In this case, there is no dispute that the firm began cutting expenses in February 2006. The reason underlying the firm's business decision to cut expenses and whether that reason was judged incorrectly by the firm are not proper inquires at the McDonnell Douglas pretext stage based upon the foregoing authorities.
Third, Puckett argues that Spear and Highley are similarly-situated employees outside of Puckett's class (both being females and Spear allegedly being of a different national origin than Puckett) who were treated more favorably than Puckett because they were retained, while he was terminated. (Puckett Aff. ¶ 30.) To show pretext, a plaintiff may rely on evidence of disparate treatment of a similarly-situated employee outside the protected class. See Rioux v. City of Atlanta, ___ F.3d ___, ___, 2008 WL 710441, *5 (11th Cir. March 18, 2008) (analyzing sufficiency of comparator evidence at the McDonnell Douglas pretext stage). A plaintiff, though, must show that the employees are "similarly situated in all relevant respects." Holifield v. Reno, 115 F.3d 1555, 1562 (11th Cir. 1997). Indeed, "[t]he comparator must be nearly identical to the plaintiff to prevent courts from second-guessing a reasonable decision by the employer." Wilson v. B/E Aerospace, Inc., 376 F.3d 1079, 1091 (11th Cir. 2004).
The court notes that whether or not Spear is of Jewish descent is contested. (Compare Puckett Aff. ¶¶ 19, 30, with Shinbaum Aff. ¶ 12.) Defendants, though, would contend that, for purposes of determining whether Spear is outside Puckett's protected class, the factual dispute is immaterial because "being Jewish" is not a protected classification for purposes of a Title VII national origin discrimination claim. (Defs.

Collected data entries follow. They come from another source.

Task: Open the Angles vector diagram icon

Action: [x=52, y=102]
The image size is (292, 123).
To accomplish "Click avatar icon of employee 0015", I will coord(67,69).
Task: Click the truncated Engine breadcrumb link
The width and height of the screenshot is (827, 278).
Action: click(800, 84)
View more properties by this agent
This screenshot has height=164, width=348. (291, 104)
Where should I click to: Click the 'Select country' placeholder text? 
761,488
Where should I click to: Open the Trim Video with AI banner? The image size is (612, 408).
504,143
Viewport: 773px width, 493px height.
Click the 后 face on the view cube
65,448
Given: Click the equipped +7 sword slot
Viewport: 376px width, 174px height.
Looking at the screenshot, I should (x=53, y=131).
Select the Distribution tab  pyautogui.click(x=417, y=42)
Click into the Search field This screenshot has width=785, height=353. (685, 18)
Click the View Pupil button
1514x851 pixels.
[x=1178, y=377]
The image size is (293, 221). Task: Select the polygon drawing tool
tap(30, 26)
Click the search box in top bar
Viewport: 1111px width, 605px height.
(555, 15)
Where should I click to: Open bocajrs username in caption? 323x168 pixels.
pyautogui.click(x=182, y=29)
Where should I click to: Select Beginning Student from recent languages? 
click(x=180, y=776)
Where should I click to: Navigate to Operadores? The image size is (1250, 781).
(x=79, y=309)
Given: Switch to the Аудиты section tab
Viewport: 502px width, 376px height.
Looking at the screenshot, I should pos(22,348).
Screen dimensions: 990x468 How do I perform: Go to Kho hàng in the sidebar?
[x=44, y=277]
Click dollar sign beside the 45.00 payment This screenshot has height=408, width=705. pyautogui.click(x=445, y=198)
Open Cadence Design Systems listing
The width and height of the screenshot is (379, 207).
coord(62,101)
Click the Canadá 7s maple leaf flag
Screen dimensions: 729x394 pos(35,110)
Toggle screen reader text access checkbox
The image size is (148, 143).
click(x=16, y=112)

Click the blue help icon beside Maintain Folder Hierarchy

Summ. J. Br. at 9 (Doc. No. 8)); (Defs. Reply Br. at 3-4 (Doc. No. 23).) As support for their argument, Defendants rely on Larson v. Portage Township School Corp., No. 2:05 CV 431 PS, 2006 WL 1660752 (N.D. Ind. June 14, 2006). (Defs. Reply Br. at 3-4 (Doc. No. 23).) In Larson, the court rejected a plaintiff's argument that she could base her Title VII national origin discrimination claim on allegations that she was treated less favorably than an alleged similarly-situated Jewish employee. As support for its finding, the Larson court relied upon Lapine v. Edward Marshall Boehm, Inc., No. 89 C 8420, 1990 WL 43572 (N.D. Ill. March 28, 1990). As set out in Larson, the Lapine court "acknowledged that Judaism is indisputably a religion and has been held to constitute a race as well[,]" but found that "being Jewish gives no indication of an individual's country of origin `[n]or does it indicate the country of origin of one's ancestors or suggest the physical or cultural characteristics of a national origin group.'" Larson, 2006 WL 1660752 at *5 (quoting Lapine, 1990 WL 43572 at * 5). The parties have not cited any authority from this circuit, and the court is not aware of any. The court, however, finds that it is unnecessary to decide this issue because even assuming that Spear is outside Puckett's protected class, the court finds, for the reasons set out in this opinion, that Spear is not similarly situated to Puckett.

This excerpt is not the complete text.